Tuesday, August 25, 2009

Number one..... timeee is running out

Goffman, The Presentation of Self in Everyday Life, p. 101:



Is Goffman's treatment of this and other social occasions revealing, or
disrespectful? http://profptj.blogspot.com/

---Goffman knows his stuff. For the family and the close friends of the loved one.... this play is real. But for everyone else at a funeral, this event is just a highly emotional play.

Players in this play dress in coustume- in this case black tends to be the norm. They drive in the car laughing and giggling, listen to the car radio and consider how terrible "Sally" (the wife of the deceased) must feel. They feel bad, but sad? Once they get out of the car and as Goffman describes it; their setting changes- "A setting tends to stay put, geographically speak, so that those who would use a paticular setting.... cannot do so until they have brought themselves to the scene." (Goffman 22). The main act begins.

The players fronts now change, eye contact tends to be avoided, faces fill with sorrow, and sadness looms in the air.

This narration is so well rehearsed that as Goffman describes even the hearse driver knows his role and knows he must act somber - he has no connection to this person, and atleast to me... he has no reason to be sad for this death more then any other death he reads about in the newspaper.

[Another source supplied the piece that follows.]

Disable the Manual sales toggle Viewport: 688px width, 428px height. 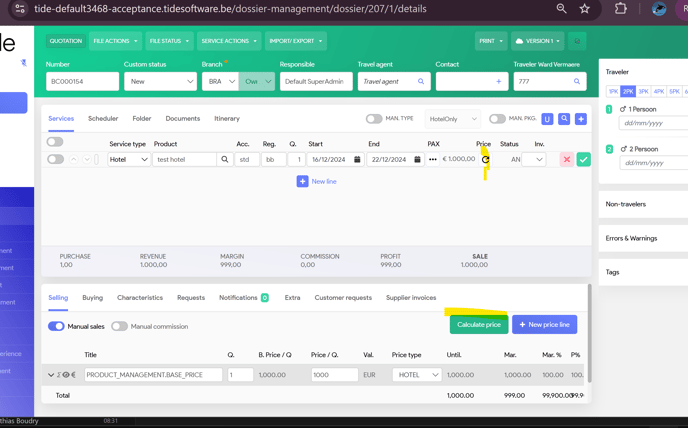pyautogui.click(x=56, y=326)
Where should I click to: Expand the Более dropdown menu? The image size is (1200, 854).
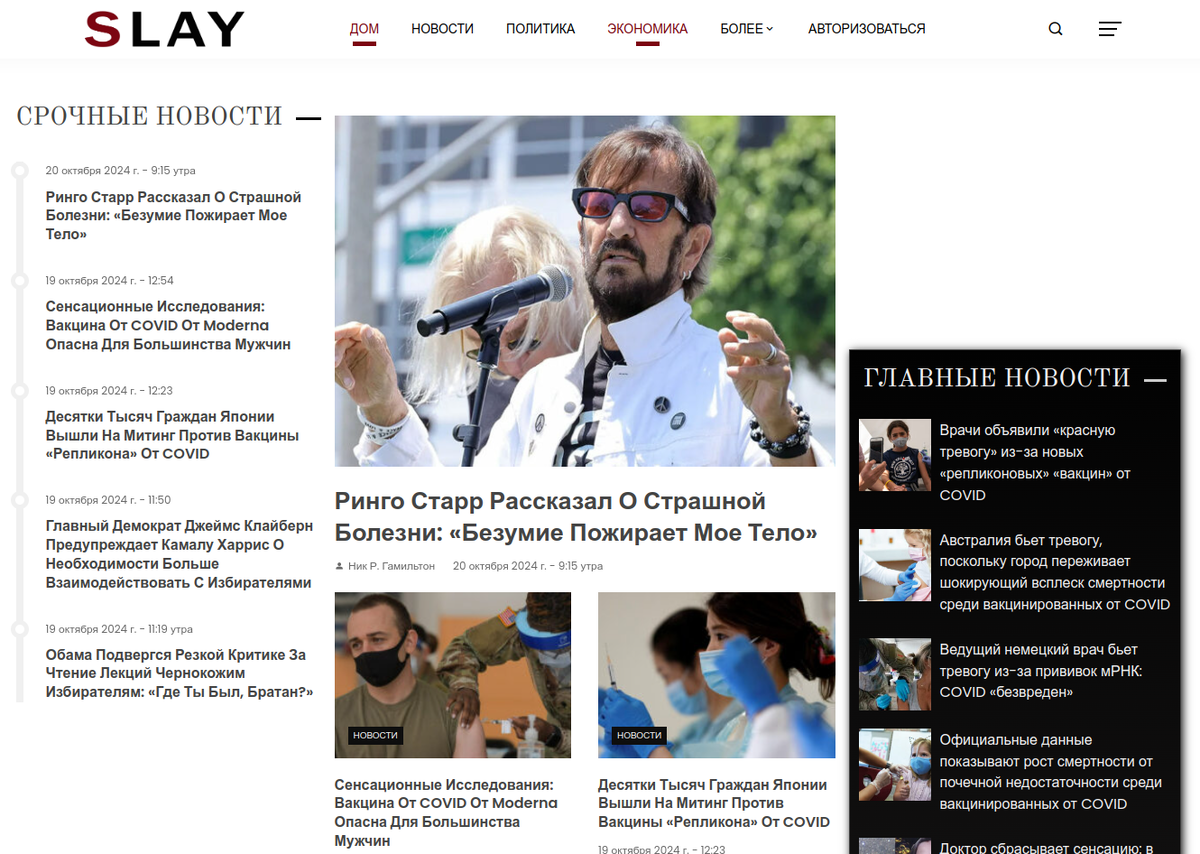747,29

I attended one funeral when I was with the fire department at age 17. I went because a member's child had died. I remember the ride in the fire truck vividly. The men cursed at each other, joked about who was doing what job when it came time to clean up and laughed the whole way. But the second that firetruck came to rest, the men were as somber as can be.

Goffman's anylsis is perfect. Funerals are just one more type of social event that are played and acted out.

It migh be upsetting that even a funeral is an act in life, but.... The Truth is- All the world is a stage- even a funeral.